QUOTED PASSAGE:
☆ ☆ ☆ ☆
Let's see what the starvation policies have done.

Reduced bilingual education to the point of effective zero in many schools, leaving only vestiges of it in other schools. So our many, many second-language learners are ata loss in their classes.

Reduced preschool subsidies and public preschool programs so that more of the kids enter school unprepared to get anything out of it (there's more to this later on, wait for it).

Reduced money to schools overall (each year claiming they were giving the schools more in some weird little plan or other while cutting the money greatly in other areas), forcing expanded class sizes, forcing schools to drop the electives that keep kids in school -- including the vocational programs that help young people ease into careers with or without college -- making it impossible for schools to buy enough new books or keep librarians (and libraries!) and classroom aides, or even to keep the schools maintained. Even to keep the schools physically safe. I've been in more than one classroom with wonky wiring and massive leaks, not a good combination! Most schools no longer have their own school nurse or psychiatrist, and if you think those are luxuries may I remind you that tuberculosis is coming back? And that it's been known for a long time that many problems young adults have -- that cost society dearly, if we're not going to care about the young people for their own sakes -- are visible in childhood, if there's anybody there to look at them.

Reduced community access to health care and mental health care.

Cut funds to higher education, forcing community colleges -- which at one time were as good as free -- to raise fees to the levels that used to be the norm for four-year colleges. When you consider that the community colleges have been the vehicle to get low-income and underprepared students ready for four-year colleges, and also the place where vocational education happens, it's a real blow to social mobility and to hope itself when you take easy access to community colleges away from people. Also forcing the state university and the University of California to raise fees, cut scholarship money, and cut programs(two separate systems. You can thank another Republican, S.I. Hayakawa, for the confusing name change of the State College system -- he was a professor of semantics before he was a politician, see, and he thought it would make people take the state college system more seriously if we called it a university system. All it does is confuse people.

Meanwhile, in the same bag of destructive tricks, we have: "let's deregulate everything! Let's have a free market and a smaller government!" and while we're at it, "Let's reduce worker protections, environmental protections, and consumer protections!"

So. Health care costs go way up. Housing costs go way up. Income, adjusted for inflation, goes down among the people who already have a struggle to pay for things. Unemployment rises as jobs are eliminated or contracted out -- and the contractees find themselves working harder to make less money with no benefits -- homelessness increases, families crack under the strain, people have to travel farther to work, leaving their older children with nobody to talk to when they come home from or drop out of school -- which they're doing at a much greater rate due to the above and more stuff I'll get to in a minute.
☆ ☆ ☆ ☆
DATA:

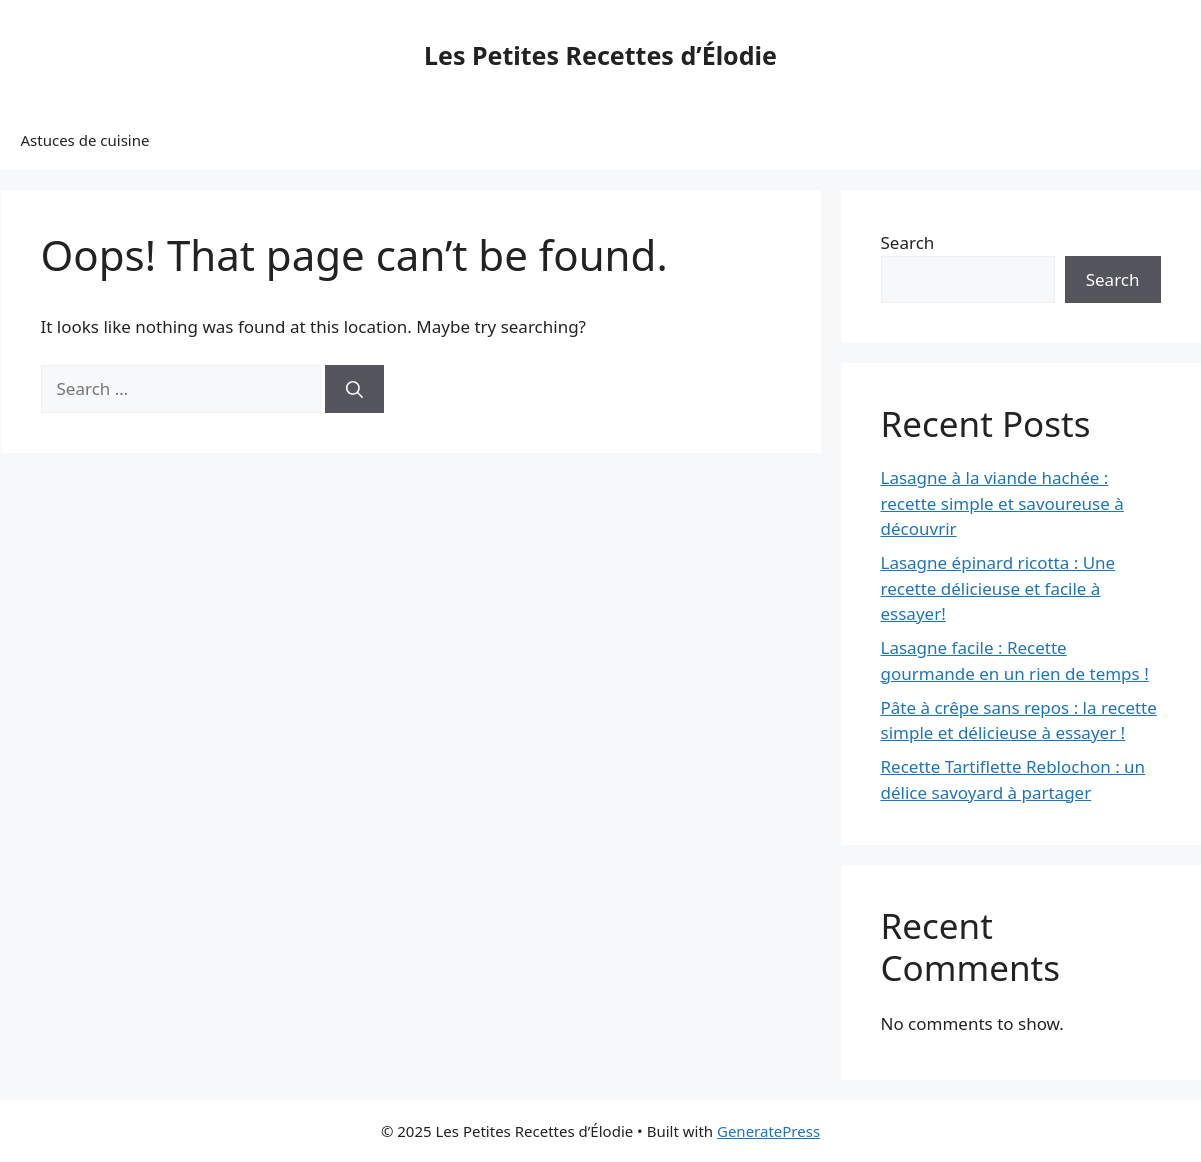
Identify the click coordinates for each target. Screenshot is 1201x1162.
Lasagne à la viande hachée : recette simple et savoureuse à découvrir (1002, 503)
☆ ☆ ☆ ☆
EXERCISE REQUIREMENTS:
1. In the passage on starvation policies, who is credited with the name change of the State College system, and what was his profession before politics?
2. Please set down the passage on starvation policies word for word from "Let's see what" to "in their classes.".
3. Rewrite the paragraph of the passage on starvation policies that begins "Reduced money to schools overall" as a bulleted list, keeping its main facts.
None of the data is needed here.

TASK ANSWERS:
1. S.I. Hayakawa, who was a professor of semantics.

2.
Let's see what the starvation policies have done.

Reduced bilingual education to the point of effective zero in many schools, leaving only vestiges of it in other schools. So our many, many second-language learners are ata loss in their classes.

3.
- Overall school funding was cut, alongside yearly claims of giving schools more.
- Class sizes grew.
- Schools dropped electives that keep kids in school, including vocational programs that help young people move into careers with or without college.
- Schools could not afford enough new books or keep librarians, libraries, and classroom aides.
- Schools could not be maintained or even kept physically safe. The writer has been in classrooms with faulty wiring and massive leaks.
- Most schools no longer have a nurse or psychiatrist. Tuberculosis is coming back, and many costly problems of young adults are visible in childhood if someone is there to notice them.